Six of the 10 dead in the 1993 accident were French, three were Ecuadorean and one was Swiss. Both the French and Swiss governments are helping support ASEGUIM.
Ecuador’s Andes are an increasingly popular tourist destination. The Colorado-size country boasts 10 peaks over 16,000 feet. It is joining Chile, Argentina and Peru as one of the most popular climbing destinations in South America.
Along Amazonas Avenue, Quito’s main tourist strip, folding sidewalk chalkboards and shop-window posters announce cut-rate prices for two-day ascents of 20,823-foot Chimborazo and 19,460-foot Cotopaxi, Ecuador’s second-highest mountain.
Because of Ecuador’s political stability, low costs and accessibility of its five highest mountains, the last decade has seen a dramatic increase in foreign climbers here. But climbing safety hasn’t kept pace.

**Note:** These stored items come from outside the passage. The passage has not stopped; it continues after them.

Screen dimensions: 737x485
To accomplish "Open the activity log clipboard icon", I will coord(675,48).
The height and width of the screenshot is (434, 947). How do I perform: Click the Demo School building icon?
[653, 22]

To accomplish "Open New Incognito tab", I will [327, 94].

Ecuador’s mountaineering hazards--altitude-related illnesses, deep crevasses and unpredictable avalanches--are intensified by snow-melting equatorial sun. To avoid the soft snow, climbers must leave at night, reach the summits by daybreak and be off the glaciers by midmorning.
Ecuador, like all other Latin American countries except Peru, is not a member of the Union of International Mountain Guide Assns., which maintains the world’s highest guiding standards for about 20 countries. Canada is a member; the United States is not.

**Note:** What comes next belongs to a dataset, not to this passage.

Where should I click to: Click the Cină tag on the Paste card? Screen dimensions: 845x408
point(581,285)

The Ecuadorean tourism agency, CETUR, licenses all legal mountain guides. But the agency offers no mountaineering training and, with its limited resources, has trouble controlling unlicensed guides.
The result is that unqualified guides, legal and illegal, are leading tourists, often inexperienced themselves, up the mountains.

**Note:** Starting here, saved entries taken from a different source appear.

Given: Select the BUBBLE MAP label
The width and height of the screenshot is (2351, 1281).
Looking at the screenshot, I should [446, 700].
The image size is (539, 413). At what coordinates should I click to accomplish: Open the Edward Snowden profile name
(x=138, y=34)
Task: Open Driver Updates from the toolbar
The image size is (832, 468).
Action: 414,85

“You’ll see guys in the street with climbing boots on and a rope slung around their shoulder, looking for tourists,” said Ivan Rojas, an ASEGUIM member and publisher of a mountaineering newsletter. “Usually they only know the path to the top. They know nothing about equipment or what to do in case of an emergency.”
High-quality climbing equipment, almost all imported, is expensive and hard to find. Some guides rely on makeshift equipment. Others do not use essential gear.
“I took photos of one group on top that didn’t have harnesses,” said Dr. Tom Dietz, who runs a medical clinic at the Mt. Everest base camp in Nepal and recently conducted an altitude-sickness study on Cotopaxi.
“The climbers were only six feet apart,” he said, describing the jury-rigged rope slings they used in lieu of harnesses. “What if they fall? By the time one falls, there’s going to be no time lag between his falling and the rope pulling the second guy off. Everybody’s going to go.”
At the invitation of the French government, ASEGUIM president Rafael Martinez and seven other Ecuadorean guides attended a four-week mountaineering class last July in Chamonix.
Like the French class, Ecuador’s six-month certification course will consist mostly of field instruction in snow, rock, ice and rescue techniques. The association will require all its members to pass the course.
The French government has donated safety and rescue equipment, including two-way radios for the Chimborazo climbing huts, which at the time of the 1993 avalanche had no means of reaching potential rescuers.
Switzerland’s government sent a climbing instructor to Cotopaxi last year to teach a five-week course in snow conditions, belaying techniques, crevasse rescues and other important basics.
Ambassador Rapin compares the current climbing situation in Ecuador to that in France more than three decades ago.
“We improved at the end of the ‘50s, when alpinism became a practice among a much larger number of people,” he said. “We had several accidents in Chamonix . . . then the government and the association of guides began to develop expertise. I presume the same thing is happening here.”
To help meet expenses, ASEGUIM’s rescue team will charge about $1,000 a day for rescues of climbers not led by an association-certified guide. Embassies of foreigners involved in accidents will pay a $3,000 deposit for rescues.
“More and more people are coming to Ecuador to climb,” said Hugo Torres, head of the rescue team. “Accidents are increasing, which is why it is important for us to move fast.”